● **DIRECTIONS FOR THIS TASK**
Convert everything from the line containing "At what (x,y)" down to the line containing "Looking at the" in the material below into a JSON list of strings, one per line, leaving out blank lines.

** MATERIAL PROVIDED follows **

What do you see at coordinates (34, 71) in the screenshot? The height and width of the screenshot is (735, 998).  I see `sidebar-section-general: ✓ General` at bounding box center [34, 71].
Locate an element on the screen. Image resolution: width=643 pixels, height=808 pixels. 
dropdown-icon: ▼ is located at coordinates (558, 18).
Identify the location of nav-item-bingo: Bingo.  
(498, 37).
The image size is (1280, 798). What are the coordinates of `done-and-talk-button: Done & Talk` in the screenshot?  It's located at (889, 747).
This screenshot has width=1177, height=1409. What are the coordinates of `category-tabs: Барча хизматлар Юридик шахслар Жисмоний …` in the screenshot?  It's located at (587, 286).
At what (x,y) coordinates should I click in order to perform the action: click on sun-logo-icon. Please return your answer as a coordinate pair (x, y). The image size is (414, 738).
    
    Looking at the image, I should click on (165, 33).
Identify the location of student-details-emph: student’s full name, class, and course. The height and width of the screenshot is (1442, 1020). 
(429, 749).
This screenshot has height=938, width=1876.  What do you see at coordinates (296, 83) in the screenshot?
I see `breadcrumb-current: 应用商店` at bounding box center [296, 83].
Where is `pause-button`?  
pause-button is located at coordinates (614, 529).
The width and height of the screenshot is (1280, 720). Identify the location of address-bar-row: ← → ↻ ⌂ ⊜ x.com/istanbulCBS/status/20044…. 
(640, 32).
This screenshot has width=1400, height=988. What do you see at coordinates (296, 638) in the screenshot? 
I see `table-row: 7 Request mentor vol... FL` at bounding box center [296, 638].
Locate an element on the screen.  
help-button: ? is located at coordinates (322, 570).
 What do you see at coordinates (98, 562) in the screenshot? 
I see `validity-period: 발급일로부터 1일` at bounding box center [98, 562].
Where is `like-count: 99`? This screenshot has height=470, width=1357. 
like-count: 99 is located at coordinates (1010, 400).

** End of MATERIAL PROVIDED **

● **ANSWER BOX**
[
  "At what (x,y) coordinates should I click in order to perform the action: click on sun-logo-icon. Please return your answer as a coordinate pair (x, y). The image size is (414, 738).",
  "    Looking at the image, I should click on (165, 33)."
]